[SUPPLIED INFORMATION]

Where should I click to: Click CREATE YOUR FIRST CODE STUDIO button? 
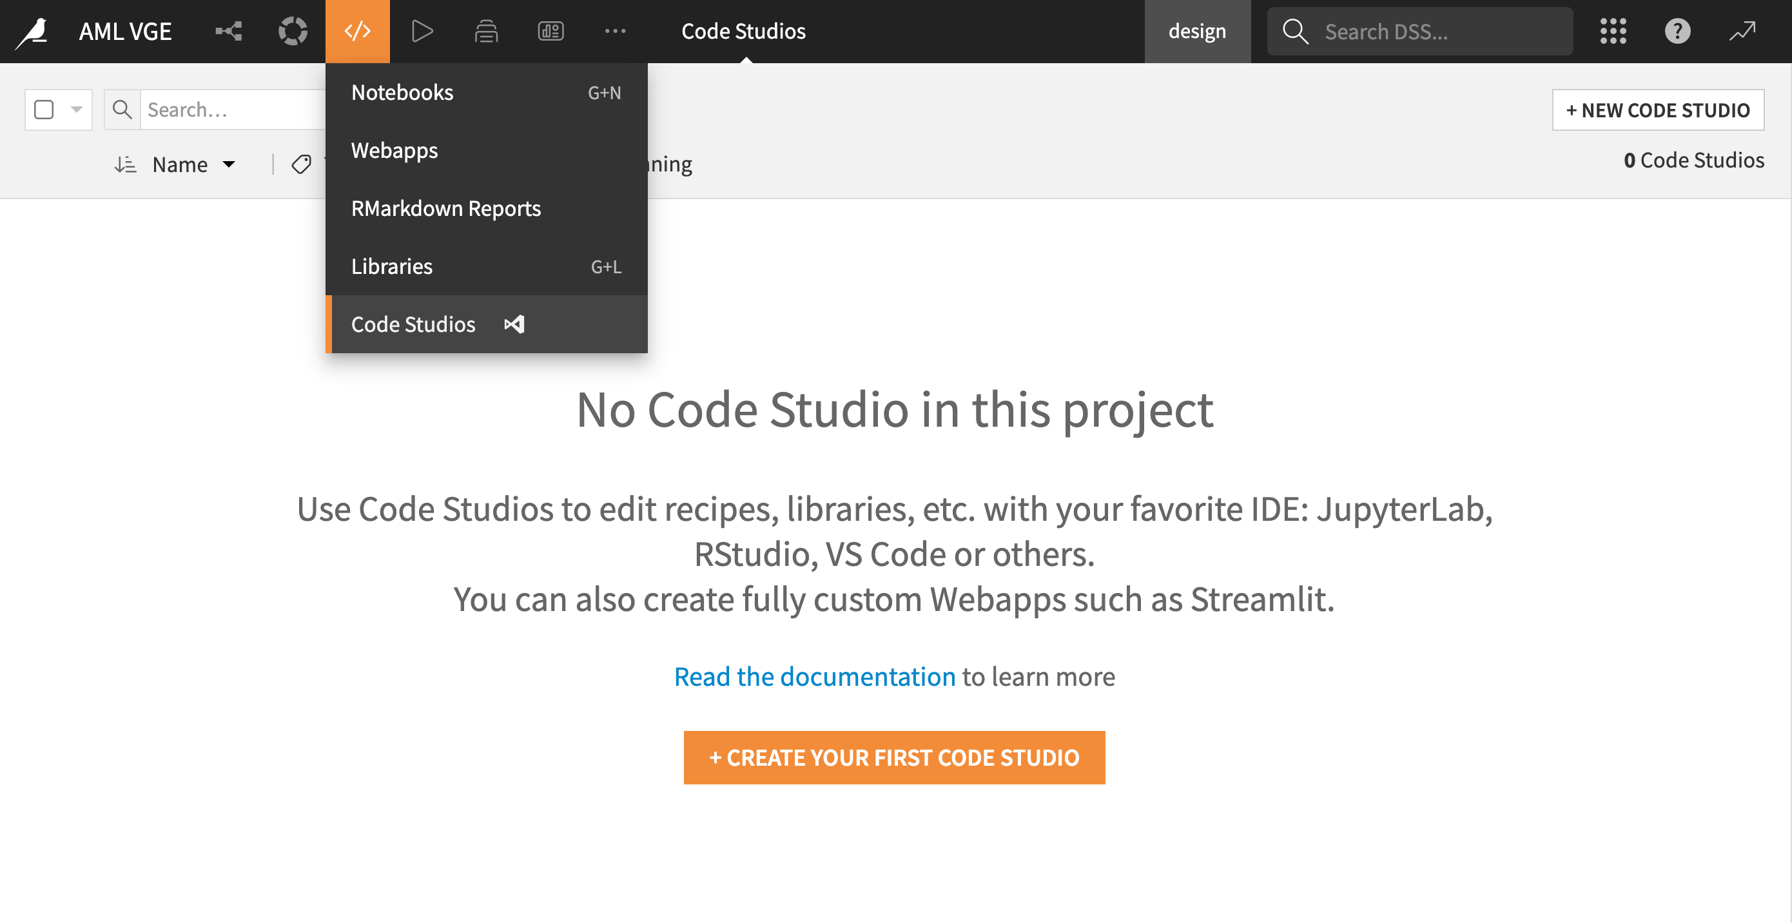893,757
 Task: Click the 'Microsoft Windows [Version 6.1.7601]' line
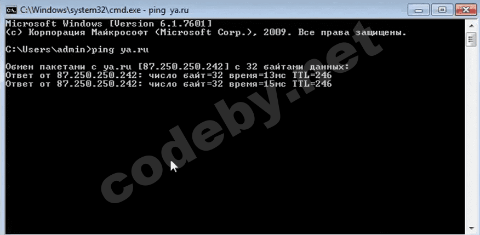108,24
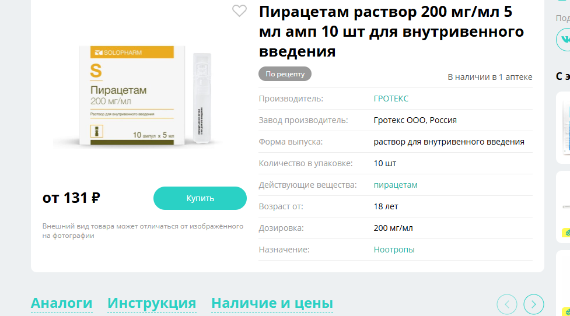Switch to the Аналоги tab

[61, 303]
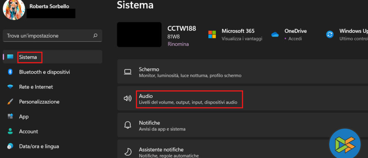This screenshot has height=158, width=368.
Task: Click the OneDrive cloud icon
Action: [x=275, y=35]
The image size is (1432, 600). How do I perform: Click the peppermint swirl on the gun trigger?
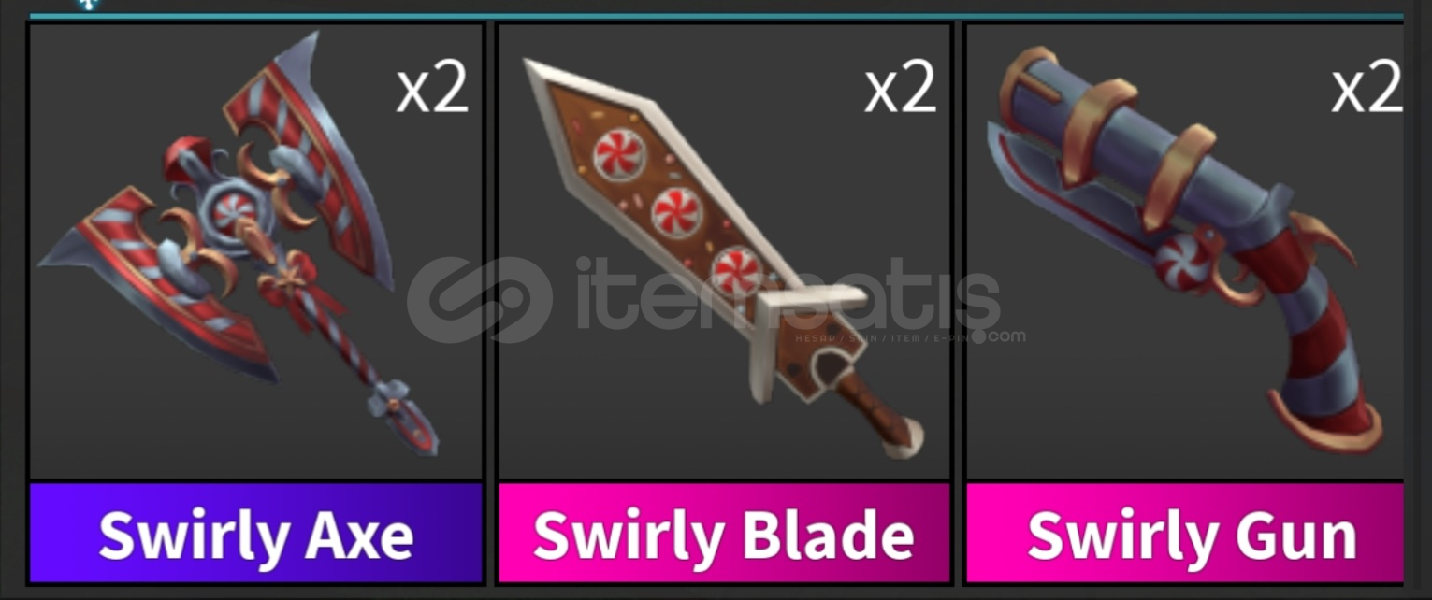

[/SUPPLIED INFORMATION]

From the line with "Task: Click the 'Microsoft" through the final line of the records above, return each line exactly and nothing else. Pictures are to be skipped.

 Task: Click the 'Microsoft Windows [Version 6.1.7601]' line
108,24
Switch to the Аналоги tab

[61, 303]
This screenshot has height=158, width=368.
Task: Click the OneDrive cloud icon
Action: [x=275, y=35]
The image size is (1432, 600). How do I perform: Click the peppermint swirl on the gun trigger?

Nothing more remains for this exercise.